The property dwellers do not have electricity or water and use toilet facilities at the Knysna Mall or surroundings pubs and restaurants. The fact that the property has no running water or electricity also poses environmental, health and safety risks for the community.
The respondents who did appear for the court case spoke to the Knysna-Plett Herald after the outcome.
Kobus Rasta said: "We do our best to clean the place even though nobody will believe us. It is not those of us who are coming here to court who cause the trouble [at 3 Nelson Street], but others who come there with stolen goods, drugs and who do bad things. But it is hard to use lanterns and candles, use a gas stove to make water hot in a plastic bath I bought. We do have to use the toilets at the garage or nearby pubs because we don't have any running water. We just want a place to live where we have these simple things."

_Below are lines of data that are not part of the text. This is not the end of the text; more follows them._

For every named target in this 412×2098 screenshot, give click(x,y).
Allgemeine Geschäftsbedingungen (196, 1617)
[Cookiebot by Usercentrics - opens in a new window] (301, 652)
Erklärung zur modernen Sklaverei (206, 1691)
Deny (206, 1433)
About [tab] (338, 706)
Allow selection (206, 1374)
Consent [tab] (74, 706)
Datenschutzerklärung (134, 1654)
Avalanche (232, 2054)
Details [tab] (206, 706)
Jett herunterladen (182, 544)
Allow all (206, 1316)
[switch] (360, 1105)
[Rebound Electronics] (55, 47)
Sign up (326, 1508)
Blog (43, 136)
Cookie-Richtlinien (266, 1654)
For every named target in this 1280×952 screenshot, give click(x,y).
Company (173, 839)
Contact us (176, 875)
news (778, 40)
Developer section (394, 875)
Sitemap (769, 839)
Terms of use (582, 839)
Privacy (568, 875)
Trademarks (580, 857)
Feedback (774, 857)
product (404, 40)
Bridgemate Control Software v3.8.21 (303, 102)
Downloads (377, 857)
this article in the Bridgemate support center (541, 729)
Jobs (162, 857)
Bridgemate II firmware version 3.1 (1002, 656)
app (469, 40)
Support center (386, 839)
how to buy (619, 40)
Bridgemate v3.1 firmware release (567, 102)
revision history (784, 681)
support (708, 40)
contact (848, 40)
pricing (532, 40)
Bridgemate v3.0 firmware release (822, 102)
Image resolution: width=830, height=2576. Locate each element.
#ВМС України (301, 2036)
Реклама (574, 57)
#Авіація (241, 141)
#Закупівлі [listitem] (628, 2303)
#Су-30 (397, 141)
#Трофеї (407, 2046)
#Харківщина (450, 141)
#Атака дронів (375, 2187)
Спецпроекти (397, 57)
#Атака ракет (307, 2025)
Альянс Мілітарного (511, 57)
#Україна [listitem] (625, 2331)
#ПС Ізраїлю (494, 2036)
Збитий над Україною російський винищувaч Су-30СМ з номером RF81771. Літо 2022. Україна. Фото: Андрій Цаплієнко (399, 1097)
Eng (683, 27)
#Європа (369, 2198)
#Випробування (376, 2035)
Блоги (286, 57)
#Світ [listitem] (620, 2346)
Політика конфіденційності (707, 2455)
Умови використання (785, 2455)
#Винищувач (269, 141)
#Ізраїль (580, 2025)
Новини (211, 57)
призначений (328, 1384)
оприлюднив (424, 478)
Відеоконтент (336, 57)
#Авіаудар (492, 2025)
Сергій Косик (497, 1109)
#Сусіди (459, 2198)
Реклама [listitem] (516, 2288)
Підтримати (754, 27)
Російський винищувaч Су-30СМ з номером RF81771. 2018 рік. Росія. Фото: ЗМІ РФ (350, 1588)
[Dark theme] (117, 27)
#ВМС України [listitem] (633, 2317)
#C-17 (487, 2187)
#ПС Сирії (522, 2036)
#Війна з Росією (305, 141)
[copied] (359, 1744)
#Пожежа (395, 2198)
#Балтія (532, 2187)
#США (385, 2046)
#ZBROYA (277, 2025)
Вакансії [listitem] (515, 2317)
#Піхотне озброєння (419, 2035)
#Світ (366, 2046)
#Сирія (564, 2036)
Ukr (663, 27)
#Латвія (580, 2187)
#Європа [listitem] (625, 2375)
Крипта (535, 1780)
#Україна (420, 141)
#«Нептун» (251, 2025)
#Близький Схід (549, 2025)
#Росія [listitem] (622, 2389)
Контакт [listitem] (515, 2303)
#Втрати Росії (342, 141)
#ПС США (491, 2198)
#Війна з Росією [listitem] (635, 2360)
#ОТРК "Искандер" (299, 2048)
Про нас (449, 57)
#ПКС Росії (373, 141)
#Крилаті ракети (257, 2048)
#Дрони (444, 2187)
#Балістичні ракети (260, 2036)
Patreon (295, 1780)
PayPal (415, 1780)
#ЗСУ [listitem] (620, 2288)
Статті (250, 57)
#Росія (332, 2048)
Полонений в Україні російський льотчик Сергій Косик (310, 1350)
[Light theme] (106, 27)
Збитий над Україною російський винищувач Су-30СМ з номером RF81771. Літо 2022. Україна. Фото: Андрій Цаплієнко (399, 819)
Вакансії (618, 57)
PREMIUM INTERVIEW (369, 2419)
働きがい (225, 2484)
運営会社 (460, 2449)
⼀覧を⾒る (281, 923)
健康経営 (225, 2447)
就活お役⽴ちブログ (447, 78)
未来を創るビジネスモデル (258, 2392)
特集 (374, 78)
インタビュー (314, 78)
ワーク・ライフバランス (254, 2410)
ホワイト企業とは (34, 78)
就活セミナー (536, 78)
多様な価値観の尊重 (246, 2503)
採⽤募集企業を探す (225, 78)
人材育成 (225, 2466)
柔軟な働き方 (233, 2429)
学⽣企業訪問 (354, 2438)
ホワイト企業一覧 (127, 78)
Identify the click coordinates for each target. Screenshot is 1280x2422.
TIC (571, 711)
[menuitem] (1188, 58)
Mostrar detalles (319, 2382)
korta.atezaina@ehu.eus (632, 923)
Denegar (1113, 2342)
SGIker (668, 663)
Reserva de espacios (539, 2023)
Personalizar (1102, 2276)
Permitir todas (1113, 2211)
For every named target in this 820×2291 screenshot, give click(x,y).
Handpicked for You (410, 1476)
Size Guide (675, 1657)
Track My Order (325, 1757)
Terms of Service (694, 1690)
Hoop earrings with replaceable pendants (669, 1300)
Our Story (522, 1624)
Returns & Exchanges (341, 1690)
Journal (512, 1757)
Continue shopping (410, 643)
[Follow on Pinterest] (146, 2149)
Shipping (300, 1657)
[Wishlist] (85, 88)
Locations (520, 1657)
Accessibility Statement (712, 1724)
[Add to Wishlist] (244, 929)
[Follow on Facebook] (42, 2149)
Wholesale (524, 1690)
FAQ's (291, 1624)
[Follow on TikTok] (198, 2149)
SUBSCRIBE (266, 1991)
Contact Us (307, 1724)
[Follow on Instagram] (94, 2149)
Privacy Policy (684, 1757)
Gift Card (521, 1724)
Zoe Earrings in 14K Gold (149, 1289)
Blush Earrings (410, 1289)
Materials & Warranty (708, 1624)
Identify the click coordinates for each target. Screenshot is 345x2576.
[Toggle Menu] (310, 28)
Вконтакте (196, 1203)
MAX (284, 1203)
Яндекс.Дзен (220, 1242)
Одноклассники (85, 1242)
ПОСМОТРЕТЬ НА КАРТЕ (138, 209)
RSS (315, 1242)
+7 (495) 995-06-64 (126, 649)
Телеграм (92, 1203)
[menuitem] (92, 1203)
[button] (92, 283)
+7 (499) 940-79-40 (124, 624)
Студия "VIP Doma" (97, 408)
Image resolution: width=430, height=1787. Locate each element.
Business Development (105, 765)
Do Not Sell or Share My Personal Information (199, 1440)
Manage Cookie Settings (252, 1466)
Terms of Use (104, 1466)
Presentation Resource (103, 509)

Ender Kaptein, who grew up on Knysna's streets, has lived at this abode for six years. "Hey man, I just want a place to call home. I have been in prison a few times, but I try to sell fruit. I clean the place, I try to keep it nice, it's not all bad. I just want a place to live that is safe."
Delicia Levack said she had children who did not live with her, but she needed to stay somewhere to earn a living to help them.
Sitos Johnson said: "I will wait and see what happens. To have somewhere to go would be good because what other plans can we make."